ICYMI: On Monday, President Biden announced his budget for FY23, a $5.8 trillion proposal that covers many of his priorities (and some of BIO’s). Let’s remember that the budget is meant to showcase the administration’s priorities. It is not a law, but a ‘roadmap’ that both parties often view through their own partisan lens. Here’s what’s in it.
Health Provisions
The proposed budget includes $81.7 billion for “transformative investments in pandemic preparedness and biodefense”—which BIO strongly supports. This includes:
- $40 billion to the Office of the Assistant Secretary for Preparedness and Response to invest in advanced development and manufacturing of vaccines, therapeutics, and diagnostics for high-priority threats. BIO strongly supports.
- $12.1 billion for NIH for R&D, for vaccines, diagnostics, and therapeutics against high-priority biological threats, including safe and secure laboratory capacity and clinical trial infrastructure.

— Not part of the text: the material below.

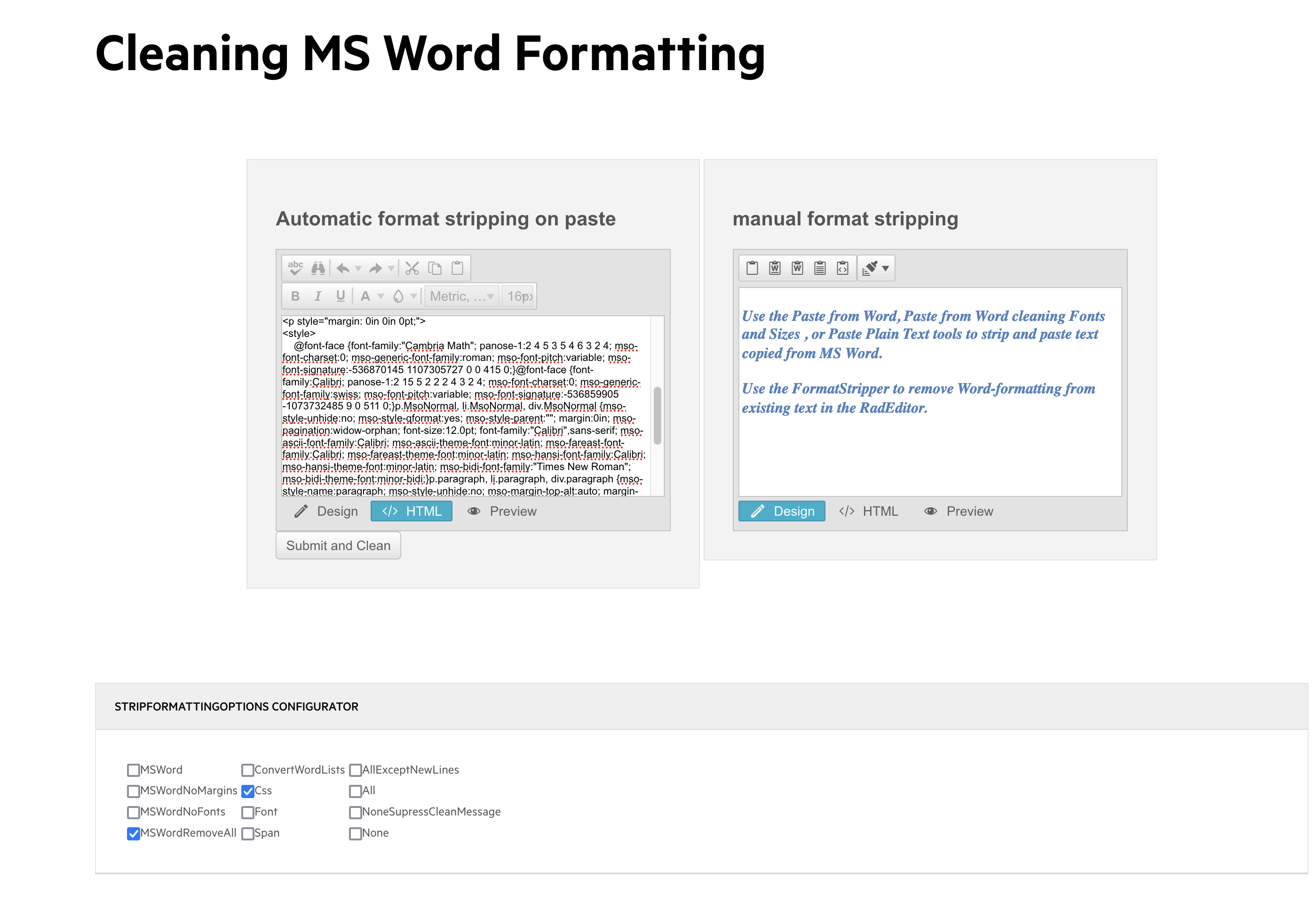Enable the ConvertWordLists checkbox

- $1.6 billion for the Food and Drug Administration (FDA) to expand and modernize regulatory capacity, information technology, and laboratory infrastructure to support the evaluation of medical countermeasures.

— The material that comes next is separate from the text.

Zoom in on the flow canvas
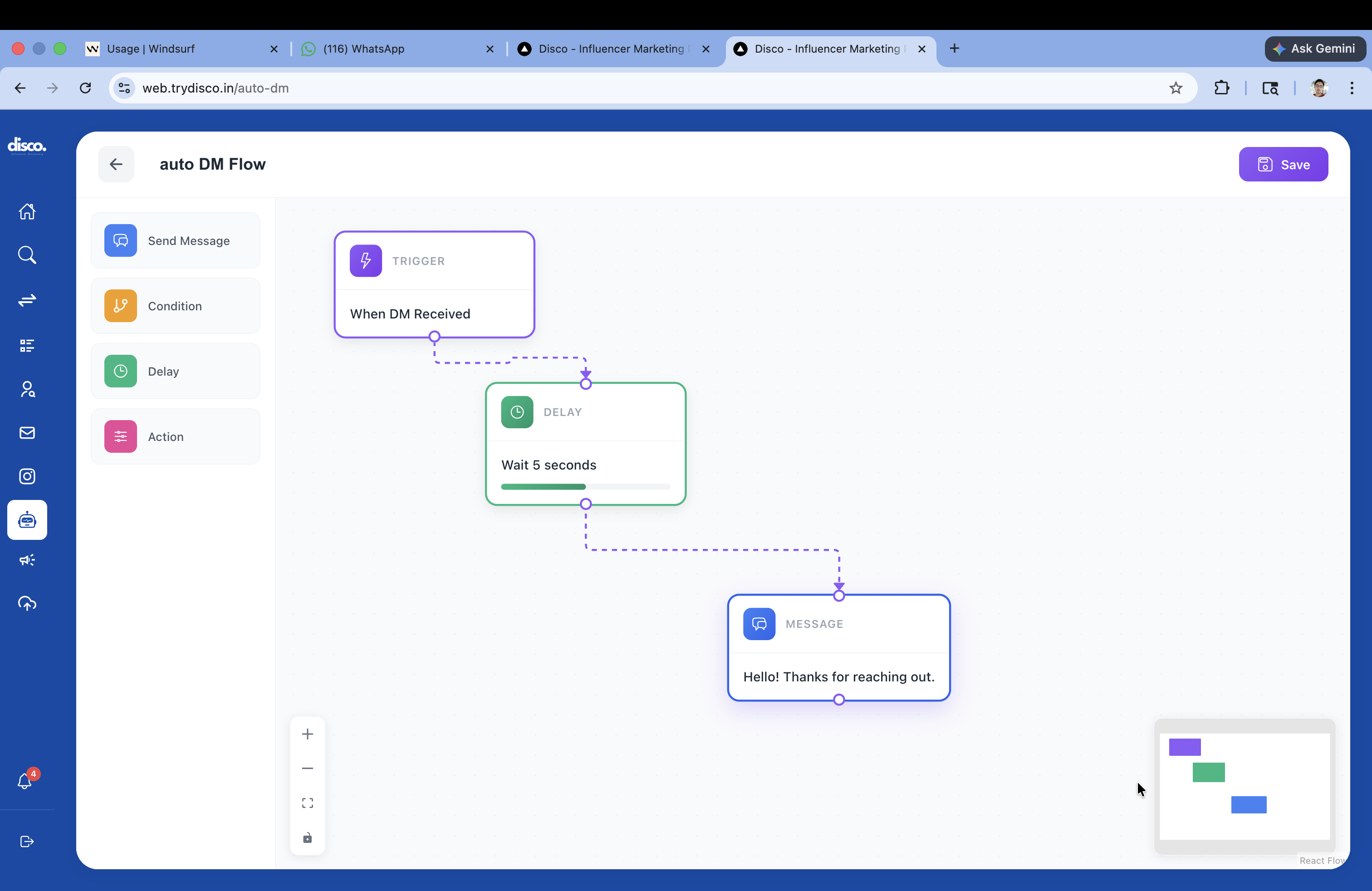The width and height of the screenshot is (1372, 891). coord(307,733)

- Increases for biodefense, including $828 million for the Biomedical Advanced Research and Development Authority (BARDA), $83 million above the FY22 enacted level, and $975 million for the Strategic National Stockpile (SNS), $130 million above the FY22 enacted level. BIO supports the increases.

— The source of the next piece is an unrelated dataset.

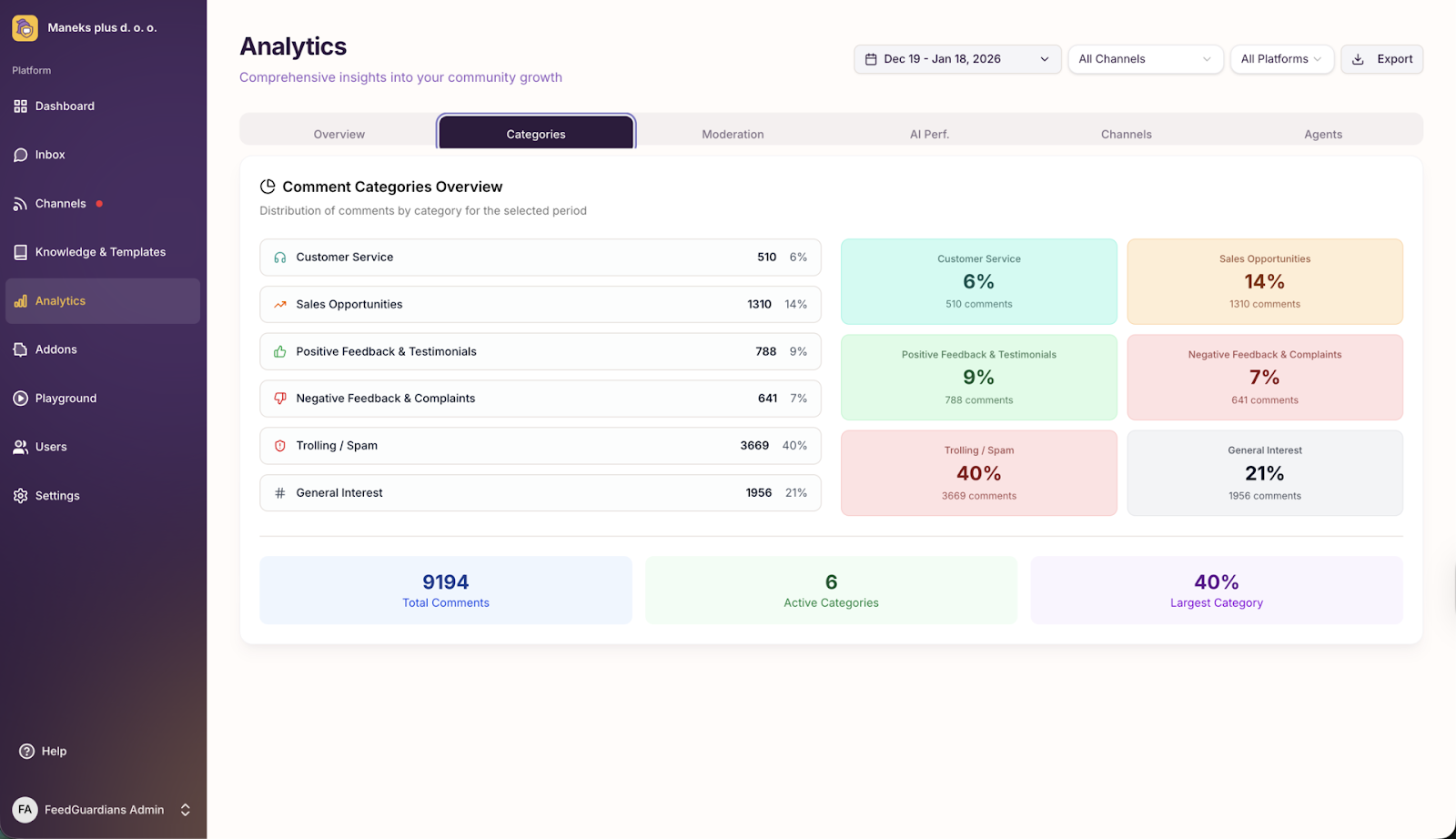Open the All Channels dropdown
1456x839 pixels.
1144,58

More:White House Fact Sheet: The Biden Administration’s Historic Investment in Pandemic Preparedness and Biodefense
Additional vaccine-related measures include:
- $4.5 billion in seed funding to establish global, regional, and local capacity through a new financial intermediary fund at the World Bank focused on global health security and pandemic preparedness.
- A new Vaccines for Adults (VFA) program, which would provide uninsured adults with access to all vaccines recommended by the Advisory Committee on Immunization Practices at no cost. Along with the Vaccines for Children (VFC) program, VFA would reduce disparities in vaccine coverage and promote infrastructure for broad access to routine and outbreak vaccines. (Sounds good, but BIO’s still working through the details.)
- Expansion of the VFC program, to include all children under age 19 enrolled in the Children’s Health Insurance Program and consolidate vaccine coverage under Medicare Part B, making more preventive vaccines available at no cost to Medicare beneficiaries.
What about ARPA-H? Biden’s budget includes $5 billion for the new Advanced Research Projects Agency for Health, a biomedical research agency that would focus on diseases including cancer, diabetes, and Alzheimer’s. This is $4 billion above FY22 enacted. (BIO supports ARPA-H, but there are still some questions about the new agency.)
What they’re saying: “Additional funding brings new ways to leverage opportunities to protect and advance the health of every American with reliable and science-based information,” said FDA Commissioner Dr. Robert M. Califf.
Agriculture and Climate Provisions
The proposed budget includes $1.8 billion for climate-related programs at USDA, which BIO also supports. This includes:
Other things BIO supports:
- $9.2 billion in Department of Energy (DOE) clean energy research, development, and demonstration, an increase of more than 33% from the FY21 enacted level. BIO and member company LanzaTech made the case for more R&D at a House Science Committee 10 days ago—read more here and here.
- $7.8 billion for DOE Office of Science, including new programs that would promote U.S. leadership in the industries of the future, including biotechnology and biomanufacturing.
- $1.6 billion for National Science Foundation R&D, an increase of more than $500 million above FY21 enacted, to better understand and prepare for the adverse impacts of climate change. This would support research in renewable energy technologies, materials sciences, and plant genomics.
What they’re saying: The proposed budget “will help rural communities build resilience to the climate crisis, increase landscape resiliency to the impacts of climate change, create more and better markets for our hardworking producers, bolster access to healthy and affordable nutrition for families, help connect all Americans to high-speed, affordable, and reliable internet, strengthen USDA’s efforts to build equitable systems and programming, and position the United States to be a leader in Agricultural Research,” said Agriculture Secretary Tom Vilsack.
More News:
Medpage Today (Opinion): Superbugs are getting stronger – our defenses are getting weaker
“[T]he antibacterial pipeline is grievously small. And it's shrinking compared to previous decades,” write BIO’s David Thomas and Emily Wheeler. “Meanwhile, superbugs continue to grow stronger. New research estimates they claimed 1.27 million lives in 2019—more than twice the estimated number of annual deaths just 5 years prior.”
Nature: The race to upcycle CO2 into fuels, concrete and more
“One firm that has released LCAs is LanzaTech, headquartered in Skokie, Illinois. The company uses bioreactors filled with Clostridium autoethanogenum bacteria to ferment industrial CO2, CO and hydrogen waste emissions into ethanol. Its chief executive, Jennifer Holmgren, notes that this kind of bioconversion can handle messy waste-gas streams, such as those from municipal waste gasifiers, better than chemical processes do.”